Quick summary
Nice run recently: you converted several advantages, created active pieces, and finished games confidently. Your rating trend is positive over 1, 3, and 6 months, so your training is paying off. Below are focused observations and practical steps to keep improving.
What you are doing well
- Attacking instincts: you consistently pressure the enemy king and look for decisive tactics. See your final attacks in these wins: review vs ronzalez9, review vs deviro1337.
- Converting material and structural advantages: when you win a pawn or get a superior piece placement you follow through instead of wandering.
- Opening choices that suit your style: your best win rates are with lines that give early piece activity such as the Bishop’s Opening and Barnes setups. Keep using Bishop's Opening when you want piece play.
- Resilience in long daily games: you’re comfortable with long-term planning and endgame play in many wins (daily time control).
Where to focus next
- Time management in critical moments. In daily games you still hit tight spots. Decide a simple rule: when a move is unclear, spend a little more time on the branching move that could change the evaluation.
- Endgame technique. Your loss vs OmegaSupreme shows how counterplay and passed pawns can decide a game even when earlier middlegame play was messy. Review that finish: review vs OmegaSupreme.
- Defensive precision. Avoid allowing opponent counterplay (back-rank threats, passed pawns). Simple prophylaxis like luft for your king and trading the right pieces can reduce risks.
- Study weaker areas of your opening repertoire. You have excellent win rates in several irregular systems, but the Sicilian shows a lower win percentage.

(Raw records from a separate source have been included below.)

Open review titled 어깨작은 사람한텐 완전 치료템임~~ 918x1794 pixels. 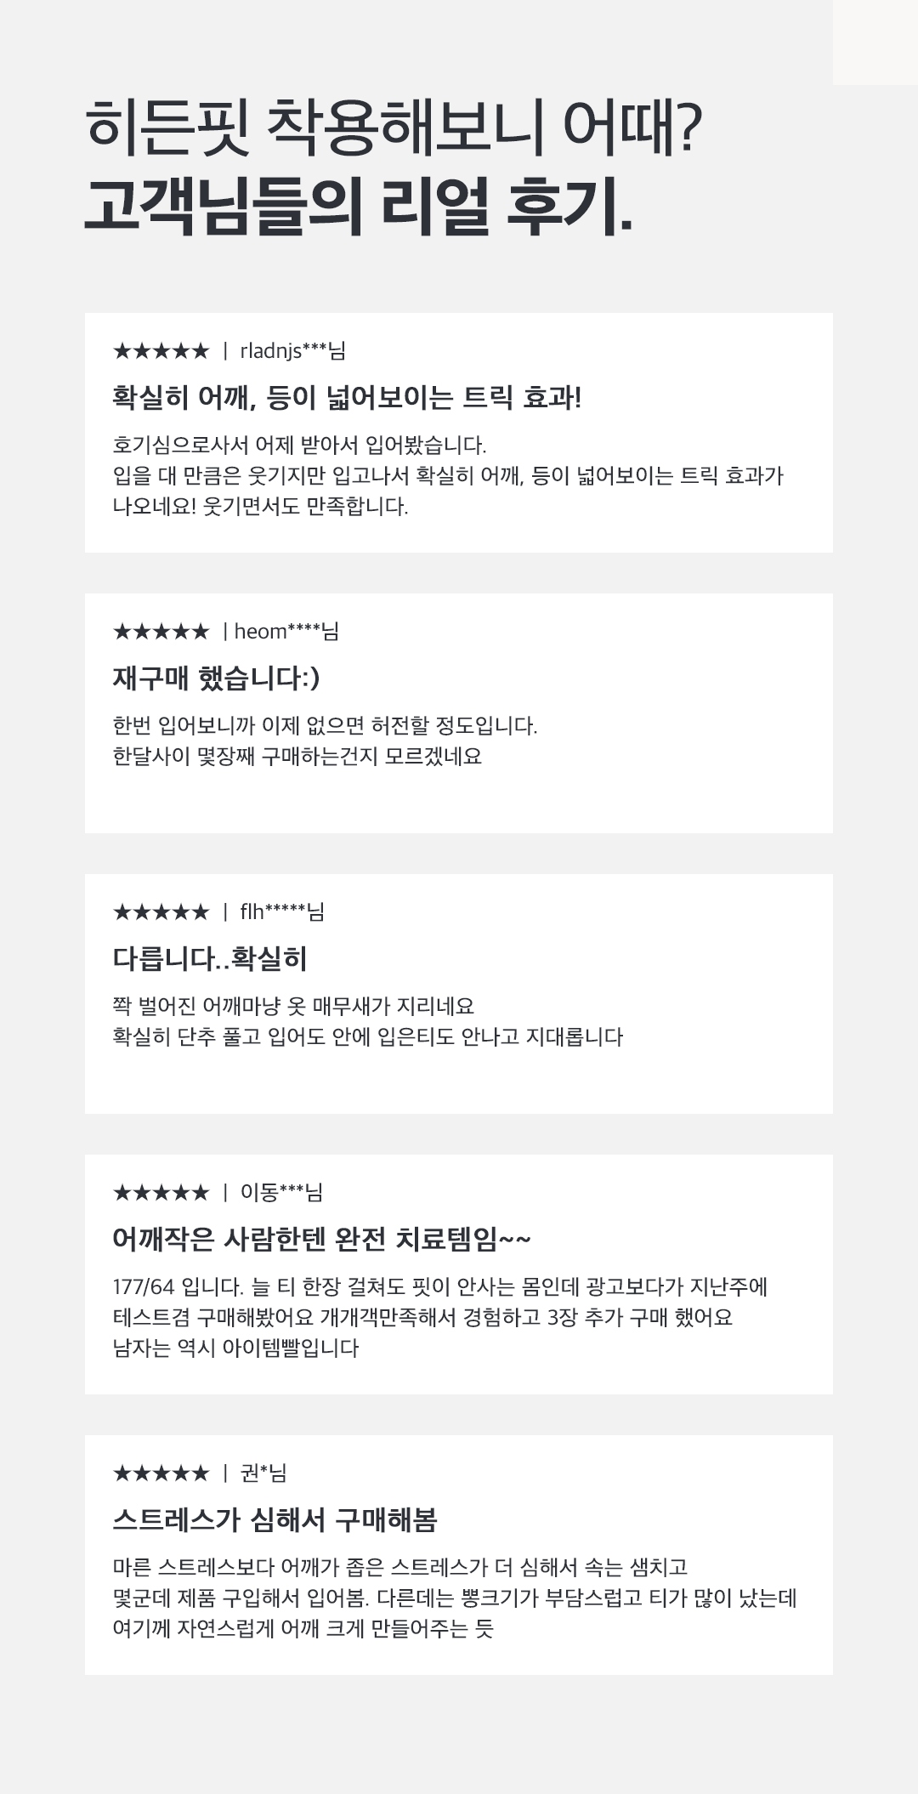(x=321, y=1240)
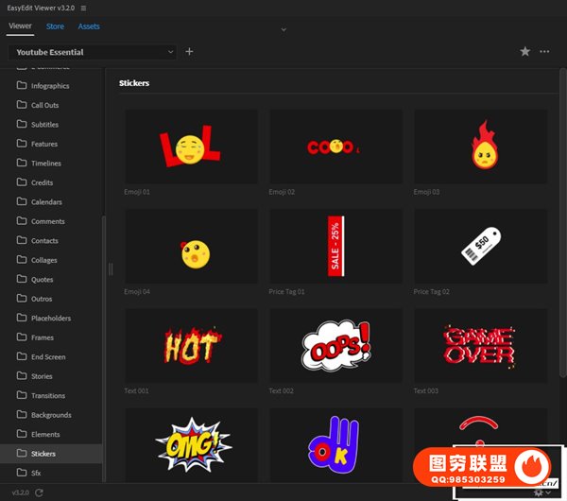567x501 pixels.
Task: Select the Text 001 HOT sticker
Action: click(191, 345)
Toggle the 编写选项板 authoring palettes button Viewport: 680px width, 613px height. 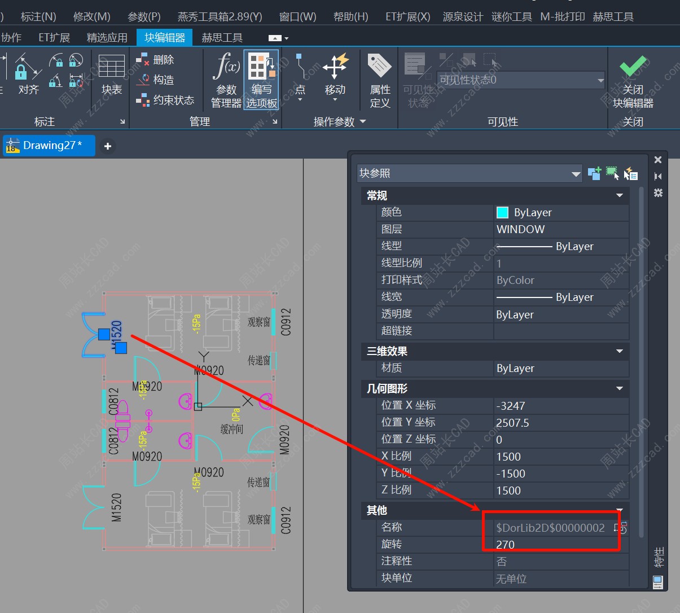pyautogui.click(x=261, y=80)
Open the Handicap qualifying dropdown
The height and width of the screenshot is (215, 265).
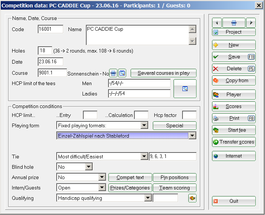click(x=148, y=198)

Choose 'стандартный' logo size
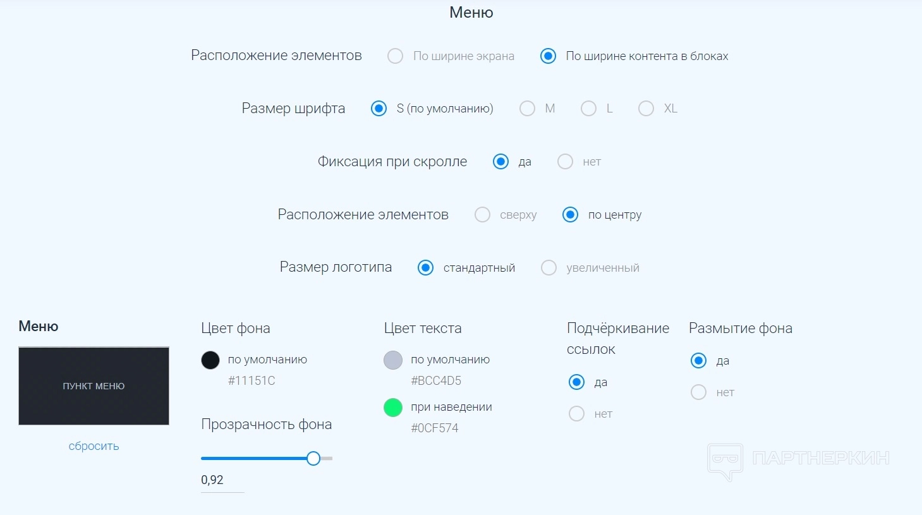pos(426,268)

Spend targeted time on typical pawn breaks and typical plans in the Sicilian: Sicilian Defense.
- Calculation depth on forcing lines. When a tactic is possible, double-check any sequences where your opponent could deliver counterchecks or a blockade. Forceful sequences win most of your games; missing one intermediate reply can turn the tables.
Specific lessons from recent games
- Win vs ronzalez9 (open game). Strong use of a passed pawn and rook activity. When you exchanged queens early and traded into a favorable endgame you activated rooks and used a passed pawn to force resignation. Takeaway: when ahead, activate the heaviest pieces and restrict counterplay. You can replay the key sequence here: .

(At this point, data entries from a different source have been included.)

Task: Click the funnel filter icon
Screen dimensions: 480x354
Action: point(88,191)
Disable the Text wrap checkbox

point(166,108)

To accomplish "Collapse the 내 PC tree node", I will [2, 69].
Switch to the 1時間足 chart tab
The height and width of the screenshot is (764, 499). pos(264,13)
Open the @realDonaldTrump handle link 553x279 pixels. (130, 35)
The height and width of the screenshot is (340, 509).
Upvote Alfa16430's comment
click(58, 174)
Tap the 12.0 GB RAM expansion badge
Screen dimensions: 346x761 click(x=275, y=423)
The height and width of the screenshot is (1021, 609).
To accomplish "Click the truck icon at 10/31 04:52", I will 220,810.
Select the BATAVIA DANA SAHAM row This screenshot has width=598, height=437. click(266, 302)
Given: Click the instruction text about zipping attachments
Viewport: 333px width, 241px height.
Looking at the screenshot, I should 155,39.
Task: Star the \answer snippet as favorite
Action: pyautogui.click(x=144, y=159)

- Win vs deviro1337 (open game). You exploited a weak king and used checks to force material gains. Reinforce pattern recognition for queen-and-rook attacks against an exposed king; this pattern repeats often in daily games.
- Loss vs OmegaSupreme (open game). The game turned when your opponent created a passed pawn and active rook/queen threats. Concrete improvement: practice defending positions with a material deficit and learn key defensive ideas (blockade, king centralization, active counterplay). In similar positions, look for opportunities to trade pieces to neutralize a dangerous passed pawn.
- Time-lost win vs kookiemonster7 (open game). You won on time. While a full point is good, try to convert similar advantages earlier so you are not relying on the clock.
7-day practice plan (easy to follow)
- Days 1–2: Tactics — 30 puzzles per day, focus on forks, pins, and back-rank motifs. Stop when accuracy falls below 80 percent.
- Day 3: Endgames — practice basic king and pawn versus king, rook endgames and how to stop/force passed pawns. Two short lessons and 20 practice positions.
- Day 4: Opening review — pick your top two openings (for you: Bishop’s Opening and Barnes) and review common middlegame plans for each. Also study one typical Sicilian structure for 30 minutes.
- Day 5: Play one daily game and annotate it afterwards. Ask: where did the evaluation swing? Was it pawn structure, piece activity, or tactics?
- Day 6: Defensive drills — solve puzzles where you must hold a worse position. Learn when to trade pieces and when to keep complications.
- Day 7: Review your annotated game and one loss (OmegaSupreme). Make a short checklist of recurring mistakes and plan drills for them.
Small checklist to use during games
- Do I have a direct threat? If yes, calculate forcing lines before moving on.
- Is my king safe? If not, consider prophylaxis like luft or piece exchanges to reduce danger.
- Who controls the open files and long diagonals? Reroute rooks or bishops to active files.
- If ahead, exchange queens and keep rooks active; if behind, seek complications or targets, not passive defense.
- Time check: if below 24 hours in daily, mark critical positions to revisit with more time later.
Final encouragement and next steps
Your recent games show clear strengths: attacking play, converting advantages, and a positive rating trend. Keep the momentum by combining focused tactics training with targeted endgame study and a short opening-review routine. Revisit the linked games above and annotate two key moments per game. Small, consistent improvements will keep your rating trending up.
Suggested next review: replay the win vs ronzalez9 and the loss vs OmegaSupreme side-by-side and write one sentence describing the decisive moment for each.